● **AIM OF THE EXERCISE**
Reproduce each of the entries that follow, exactly.

● **Stored data**
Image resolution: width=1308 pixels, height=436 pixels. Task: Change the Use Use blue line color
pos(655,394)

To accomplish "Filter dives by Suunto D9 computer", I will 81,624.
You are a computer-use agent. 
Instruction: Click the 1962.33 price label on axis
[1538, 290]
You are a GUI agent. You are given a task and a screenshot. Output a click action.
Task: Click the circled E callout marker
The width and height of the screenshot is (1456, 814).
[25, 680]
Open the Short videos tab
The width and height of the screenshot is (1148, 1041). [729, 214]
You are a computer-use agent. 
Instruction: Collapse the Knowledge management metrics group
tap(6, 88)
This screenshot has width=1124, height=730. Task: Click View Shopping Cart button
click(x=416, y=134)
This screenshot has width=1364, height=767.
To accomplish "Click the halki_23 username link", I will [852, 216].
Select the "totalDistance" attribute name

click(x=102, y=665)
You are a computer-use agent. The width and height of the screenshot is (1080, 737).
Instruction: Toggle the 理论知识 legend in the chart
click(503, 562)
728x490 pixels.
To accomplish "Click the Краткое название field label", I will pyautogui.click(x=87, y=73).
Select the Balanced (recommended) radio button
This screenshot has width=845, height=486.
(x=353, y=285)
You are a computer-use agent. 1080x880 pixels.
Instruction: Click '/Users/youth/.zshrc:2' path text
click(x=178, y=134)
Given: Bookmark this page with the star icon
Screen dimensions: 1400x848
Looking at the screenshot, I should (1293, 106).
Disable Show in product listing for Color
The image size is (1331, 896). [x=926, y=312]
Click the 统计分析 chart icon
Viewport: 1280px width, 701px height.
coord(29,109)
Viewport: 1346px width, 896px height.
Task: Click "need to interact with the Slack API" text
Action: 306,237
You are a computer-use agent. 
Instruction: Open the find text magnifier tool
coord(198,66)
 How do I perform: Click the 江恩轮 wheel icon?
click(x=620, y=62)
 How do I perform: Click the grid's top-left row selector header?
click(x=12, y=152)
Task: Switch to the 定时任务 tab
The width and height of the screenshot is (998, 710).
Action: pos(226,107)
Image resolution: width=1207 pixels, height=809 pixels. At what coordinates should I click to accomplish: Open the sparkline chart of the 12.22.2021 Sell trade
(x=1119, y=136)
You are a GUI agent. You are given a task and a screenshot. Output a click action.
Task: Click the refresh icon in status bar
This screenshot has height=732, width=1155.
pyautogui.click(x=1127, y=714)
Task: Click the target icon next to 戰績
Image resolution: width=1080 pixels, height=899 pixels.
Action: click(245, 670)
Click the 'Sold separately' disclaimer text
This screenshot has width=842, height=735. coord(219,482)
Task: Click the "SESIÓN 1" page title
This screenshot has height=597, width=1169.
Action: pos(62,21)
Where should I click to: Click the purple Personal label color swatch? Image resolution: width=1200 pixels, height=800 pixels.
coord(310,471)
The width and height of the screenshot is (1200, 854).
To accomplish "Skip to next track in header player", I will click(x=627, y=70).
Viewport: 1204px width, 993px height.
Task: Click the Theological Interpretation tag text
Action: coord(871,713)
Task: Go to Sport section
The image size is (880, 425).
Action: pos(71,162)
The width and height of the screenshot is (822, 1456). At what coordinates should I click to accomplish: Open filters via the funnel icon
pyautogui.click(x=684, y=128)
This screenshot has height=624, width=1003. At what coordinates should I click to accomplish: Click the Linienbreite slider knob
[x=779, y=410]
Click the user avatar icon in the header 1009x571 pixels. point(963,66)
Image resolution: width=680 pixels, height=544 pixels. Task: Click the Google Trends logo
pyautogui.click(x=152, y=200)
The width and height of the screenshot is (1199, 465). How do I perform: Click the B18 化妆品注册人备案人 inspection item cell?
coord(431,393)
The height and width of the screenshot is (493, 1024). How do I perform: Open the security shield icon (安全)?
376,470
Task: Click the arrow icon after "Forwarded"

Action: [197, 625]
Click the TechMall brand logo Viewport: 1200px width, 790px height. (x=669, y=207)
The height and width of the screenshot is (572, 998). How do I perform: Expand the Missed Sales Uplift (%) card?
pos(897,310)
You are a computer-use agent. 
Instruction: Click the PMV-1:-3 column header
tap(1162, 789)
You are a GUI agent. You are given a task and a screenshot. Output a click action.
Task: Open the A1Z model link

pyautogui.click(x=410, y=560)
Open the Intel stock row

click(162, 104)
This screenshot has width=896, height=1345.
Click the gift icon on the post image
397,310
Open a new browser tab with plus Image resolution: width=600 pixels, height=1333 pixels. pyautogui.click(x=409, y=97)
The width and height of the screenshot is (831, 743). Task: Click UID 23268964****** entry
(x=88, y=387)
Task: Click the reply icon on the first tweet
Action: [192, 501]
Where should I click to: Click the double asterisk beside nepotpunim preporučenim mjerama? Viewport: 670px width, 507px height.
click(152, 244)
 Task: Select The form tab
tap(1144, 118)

● **EXERCISE OUTPUT**
Image resolution: width=1308 pixels, height=436 pixels. Task: Change the Use Use blue line color
pos(655,394)

To accomplish "Filter dives by Suunto D9 computer", I will 81,624.
You are a computer-use agent. 
Instruction: Click the 1962.33 price label on axis
[1538, 290]
You are a GUI agent. You are given a task and a screenshot. Output a click action.
Task: Click the circled E callout marker
The width and height of the screenshot is (1456, 814).
[25, 680]
Open the Short videos tab
The width and height of the screenshot is (1148, 1041). [729, 214]
You are a computer-use agent. 
Instruction: Collapse the Knowledge management metrics group
tap(6, 88)
This screenshot has width=1124, height=730. Task: Click View Shopping Cart button
click(x=416, y=134)
This screenshot has width=1364, height=767.
To accomplish "Click the halki_23 username link", I will [852, 216].
Select the "totalDistance" attribute name

click(x=102, y=665)
You are a computer-use agent. The width and height of the screenshot is (1080, 737).
Instruction: Toggle the 理论知识 legend in the chart
click(503, 562)
728x490 pixels.
To accomplish "Click the Краткое название field label", I will pyautogui.click(x=87, y=73).
Select the Balanced (recommended) radio button
This screenshot has width=845, height=486.
(x=353, y=285)
You are a computer-use agent. 1080x880 pixels.
Instruction: Click '/Users/youth/.zshrc:2' path text
click(x=178, y=134)
Given: Bookmark this page with the star icon
Screen dimensions: 1400x848
Looking at the screenshot, I should (1293, 106).
Disable Show in product listing for Color
The image size is (1331, 896). [x=926, y=312]
Click the 统计分析 chart icon
Viewport: 1280px width, 701px height.
coord(29,109)
Viewport: 1346px width, 896px height.
Task: Click "need to interact with the Slack API" text
Action: 306,237
You are a computer-use agent. 
Instruction: Open the find text magnifier tool
coord(198,66)
 How do I perform: Click the 江恩轮 wheel icon?
click(x=620, y=62)
 How do I perform: Click the grid's top-left row selector header?
click(x=12, y=152)
Task: Switch to the 定时任务 tab
The width and height of the screenshot is (998, 710).
Action: pos(226,107)
Image resolution: width=1207 pixels, height=809 pixels. At what coordinates should I click to accomplish: Open the sparkline chart of the 12.22.2021 Sell trade
(x=1119, y=136)
You are a GUI agent. You are given a task and a screenshot. Output a click action.
Task: Click the refresh icon in status bar
This screenshot has height=732, width=1155.
pyautogui.click(x=1127, y=714)
Task: Click the target icon next to 戰績
Image resolution: width=1080 pixels, height=899 pixels.
Action: click(245, 670)
Click the 'Sold separately' disclaimer text
This screenshot has width=842, height=735. coord(219,482)
Task: Click the "SESIÓN 1" page title
This screenshot has height=597, width=1169.
Action: pos(62,21)
Where should I click to: Click the purple Personal label color swatch? Image resolution: width=1200 pixels, height=800 pixels.
coord(310,471)
The width and height of the screenshot is (1200, 854).
To accomplish "Skip to next track in header player", I will click(x=627, y=70).
Viewport: 1204px width, 993px height.
Task: Click the Theological Interpretation tag text
Action: coord(871,713)
Task: Go to Sport section
The image size is (880, 425).
Action: pos(71,162)
The width and height of the screenshot is (822, 1456). At what coordinates should I click to accomplish: Open filters via the funnel icon
pyautogui.click(x=684, y=128)
This screenshot has height=624, width=1003. At what coordinates should I click to accomplish: Click the Linienbreite slider knob
[x=779, y=410]
Click the user avatar icon in the header 1009x571 pixels. point(963,66)
Image resolution: width=680 pixels, height=544 pixels. Task: Click the Google Trends logo
pyautogui.click(x=152, y=200)
The width and height of the screenshot is (1199, 465). How do I perform: Click the B18 化妆品注册人备案人 inspection item cell?
coord(431,393)
The height and width of the screenshot is (493, 1024). How do I perform: Open the security shield icon (安全)?
376,470
Task: Click the arrow icon after "Forwarded"

Action: [197, 625]
Click the TechMall brand logo Viewport: 1200px width, 790px height. (x=669, y=207)
The height and width of the screenshot is (572, 998). How do I perform: Expand the Missed Sales Uplift (%) card?
pos(897,310)
You are a computer-use agent. 
Instruction: Click the PMV-1:-3 column header
tap(1162, 789)
You are a GUI agent. You are given a task and a screenshot. Output a click action.
Task: Open the A1Z model link

pyautogui.click(x=410, y=560)
Open the Intel stock row

click(162, 104)
This screenshot has width=896, height=1345.
Click the gift icon on the post image
397,310
Open a new browser tab with plus Image resolution: width=600 pixels, height=1333 pixels. pyautogui.click(x=409, y=97)
The width and height of the screenshot is (831, 743). Task: Click UID 23268964****** entry
(x=88, y=387)
Task: Click the reply icon on the first tweet
Action: [192, 501]
Where should I click to: Click the double asterisk beside nepotpunim preporučenim mjerama? Viewport: 670px width, 507px height.
click(152, 244)
 Task: Select The form tab
tap(1144, 118)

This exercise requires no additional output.